Google's data center security and design best practices

Tue, 4th Oct 2016

FYI, this story is more than a year old

Google's focus on security and protection of data is a key design criteria. Our physical security features a layered security model, including safeguards like custom-designed electronic access cards, alarms, vehicle access barriers, perimeter fencing, metal detectors and biometrics. The data center floor features laser beam intrusion detection.

Our data centers are monitored 24/7 by high-resolution interior and exterior cameras that can detect and track intruders. Access logs, activity records and camera footage are available in case an incident occurs.

Data centers are also routinely patrolled by experienced security guards who have undergone rigorous background checks and training (look closely and you can see a couple of them in this 360 degree data center tour).

As you get closer to the data center floor, security measures increase. Access to the data center floor is only possible via a security corridor which implements multi-factor access control using security badges and biometrics. Only approved employees with specific roles may enter. Less than one percent of Google employees will ever set foot in one of our data centers.

We employ a very strict end-to-end chain of custody for storage, tracking everything from cradle to grave, from the first time a HD goes into a machine until it's verified clean/erased or destroyed. Information security and physical security go hand-in-hand.
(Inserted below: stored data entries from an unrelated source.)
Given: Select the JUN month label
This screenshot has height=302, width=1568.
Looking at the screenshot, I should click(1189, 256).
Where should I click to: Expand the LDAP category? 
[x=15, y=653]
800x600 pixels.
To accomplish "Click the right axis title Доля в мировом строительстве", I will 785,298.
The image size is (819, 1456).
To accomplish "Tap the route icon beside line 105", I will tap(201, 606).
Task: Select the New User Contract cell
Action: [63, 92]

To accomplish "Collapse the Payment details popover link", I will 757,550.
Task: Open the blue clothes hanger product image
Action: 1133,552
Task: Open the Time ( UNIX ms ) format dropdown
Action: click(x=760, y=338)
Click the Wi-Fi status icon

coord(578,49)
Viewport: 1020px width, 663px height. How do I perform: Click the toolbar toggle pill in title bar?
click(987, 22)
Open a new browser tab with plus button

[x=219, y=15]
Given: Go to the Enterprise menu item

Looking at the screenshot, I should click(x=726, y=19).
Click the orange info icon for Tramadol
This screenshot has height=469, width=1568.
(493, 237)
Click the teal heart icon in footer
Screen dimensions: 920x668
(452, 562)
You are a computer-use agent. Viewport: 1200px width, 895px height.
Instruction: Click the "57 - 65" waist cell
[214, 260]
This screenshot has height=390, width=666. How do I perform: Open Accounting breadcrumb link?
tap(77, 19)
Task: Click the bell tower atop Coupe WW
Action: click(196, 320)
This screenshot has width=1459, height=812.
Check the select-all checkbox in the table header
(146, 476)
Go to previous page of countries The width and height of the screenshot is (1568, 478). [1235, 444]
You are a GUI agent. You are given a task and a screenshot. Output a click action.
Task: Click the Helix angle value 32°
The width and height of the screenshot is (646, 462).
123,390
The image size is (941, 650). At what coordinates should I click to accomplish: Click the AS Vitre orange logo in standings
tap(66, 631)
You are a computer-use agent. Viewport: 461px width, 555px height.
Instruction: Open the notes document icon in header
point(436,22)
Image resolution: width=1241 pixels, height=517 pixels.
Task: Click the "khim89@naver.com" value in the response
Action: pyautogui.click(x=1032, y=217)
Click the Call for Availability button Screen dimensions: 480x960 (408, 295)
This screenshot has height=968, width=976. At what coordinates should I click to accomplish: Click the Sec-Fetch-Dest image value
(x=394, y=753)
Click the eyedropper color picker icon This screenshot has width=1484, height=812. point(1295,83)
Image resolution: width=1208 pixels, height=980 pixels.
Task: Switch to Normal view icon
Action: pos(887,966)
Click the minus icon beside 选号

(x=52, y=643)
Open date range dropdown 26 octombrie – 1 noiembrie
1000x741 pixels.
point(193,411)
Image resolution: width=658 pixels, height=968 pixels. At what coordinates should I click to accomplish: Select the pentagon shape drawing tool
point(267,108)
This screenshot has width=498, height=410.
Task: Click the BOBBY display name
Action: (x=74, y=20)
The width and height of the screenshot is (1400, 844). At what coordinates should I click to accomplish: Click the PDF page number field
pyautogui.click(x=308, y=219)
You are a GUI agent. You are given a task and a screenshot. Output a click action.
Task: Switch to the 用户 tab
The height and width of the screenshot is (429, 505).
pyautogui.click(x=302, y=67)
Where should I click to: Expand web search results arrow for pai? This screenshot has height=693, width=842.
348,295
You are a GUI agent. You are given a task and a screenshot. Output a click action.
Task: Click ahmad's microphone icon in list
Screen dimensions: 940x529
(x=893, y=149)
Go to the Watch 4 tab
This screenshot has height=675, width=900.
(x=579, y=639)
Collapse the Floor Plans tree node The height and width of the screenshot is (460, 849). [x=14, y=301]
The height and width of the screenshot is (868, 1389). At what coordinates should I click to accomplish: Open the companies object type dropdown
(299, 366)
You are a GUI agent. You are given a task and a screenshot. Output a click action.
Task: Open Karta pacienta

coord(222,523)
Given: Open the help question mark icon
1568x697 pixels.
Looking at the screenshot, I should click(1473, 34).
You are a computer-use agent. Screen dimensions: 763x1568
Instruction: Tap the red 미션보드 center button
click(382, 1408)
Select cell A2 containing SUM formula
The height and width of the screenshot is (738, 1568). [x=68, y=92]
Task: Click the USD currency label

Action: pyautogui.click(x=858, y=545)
Data is most vulnerable to unauthorised access as it travels across the Internet or within networks.

For this reason, securing data in transit is a high priority for Google. Data traveling between a customer's device and Google is encrypted using HTTPS/TLS (Transport Layer Security). Google was the first major cloud provider to enable HTTPS/TLS by default.

We build our own hardware and monitoring systems

Google servers don't include unnecessary components such as video cards, chipsets or peripheral connectors, which can introduce vulnerabilities. Our production servers run a custom-designed operating system (OS) based on a stripped-down and hardened version of Linux.

Google's servers and their OS are designed for the sole purpose of providing Google services. Server resources are dynamically allocated, allowing for flexibility in growth and the ability to adapt quickly and efficiently, adding or reallocating resources based on customer demand.

For these teams to be successful they must have advanced, real-time visibility into the status and functionality of our infrastructure. As you might know, Google is obsessed with data, which is a bit of an understatement.

To aid our teams, we've built monitoring and controls systems for all functional areas, from the servers, storage and networking systems, to the electrical distribution, mechanical cooling systems and security systems. We're monitoring all aspects of performance and operations from “chip to chiller.

Using machine learning to optimize data center operations

To help in this endeavor, we're using our machine learning / deep learning algorithms for data center operations. As you can imagine, our data centers are large and complex, with electrical, mechanical and controls systems all working together to deliver optimal performance.

Because of the sheer number of interactions and possible settings for these systems, it's impossible for mere mortals to visualise how best to optimise the data center in real time. However, it's fairly trivial for computers to crunch through these possible scenarios and find the optimal settings.

Over the past couple years we've developed this algorithm and trained it with billions of data points from our sites all over the world. We now use this machine learning model to help visualize the data so the operations teams can set up the data center electrical and cooling plants for the optimal, most efficient performance on any given day considering up to 19 independent variables that affect performance. This helps the team identify discontinuities or efficiency inflection points that aren't intuitive.

Powered by renewable energy

On the energy side, we're committed to powering our infrastructure with renewable energy. We're the world's largest private investor in renewable energy. To date we've invested more than $2 billion in renewable energy Power Purchase Agreements.

These PPA's are very important because (1) we're buying the entire output of wind and solar farms for long periods, typically 10-20 years, (2) these wind farms are on the same power grids as our data centers, and (3) wind farms and data centers sharing power grids gives the project developer the financial commitment they need to get the project built, so we know our investment is adding renewable power to the grid that wouldn't otherwise have been added.

For cooling, we've redesigned our fundamental cooling technology on average about every 12-18 months. Along the way, we've developed and pioneered innovations in water-based cooling systems such as seawater cooling, industrial canal water cooling, recycled / grey water cooling, stormwater capture and reuse, rainwater harvesting and thermal energy storage.

We've designed data centers that don't use water-based solutions, instead using 100% outside air cooling. The point is there's no "one size fits all" model here. Each data center is designed for the highest performance and highest efficiency for that specific location.

Google employees operate our data centers, not third parties

The norm in the industry is for the design and building contractor to drop off a set of owners manuals and drawings along with the keys to the front door and wish the operator of the data center good luck! All too often these operations teams aren't employed by the owner, but rather an outsourced low-bidder. This is not the case at Google.

Our employees manage and operate our data centers. If there's one certainty in data center operations, it's that problems and faults will always happen in the middle of the night - typically on Sundays - when nobody else is around to help :-)

Engineering + operation teams are combined

We also take a different approach to the people we hire and how they run our data centers. Our engineers and operations professionals come from very diverse backgrounds but all have a common trait - they're systems thinkers. Many of our team members come from mission critical environments, like the Navy nuclear submarine program, where mistakes can be catastrophic - they understand how systems interact together.

Further, we've built regional site teams at all our data center campuses comprised of the engineers responsible for the design and construction, working side-by-side with the operations teams. Together these integrated teams are responsible for building capacity, commissioning the systems and providing 7x24 operations. This gives us an unparalleled level of ownership of our infrastructure.

Article by Joe Kava, VP, Data Center Operations, Google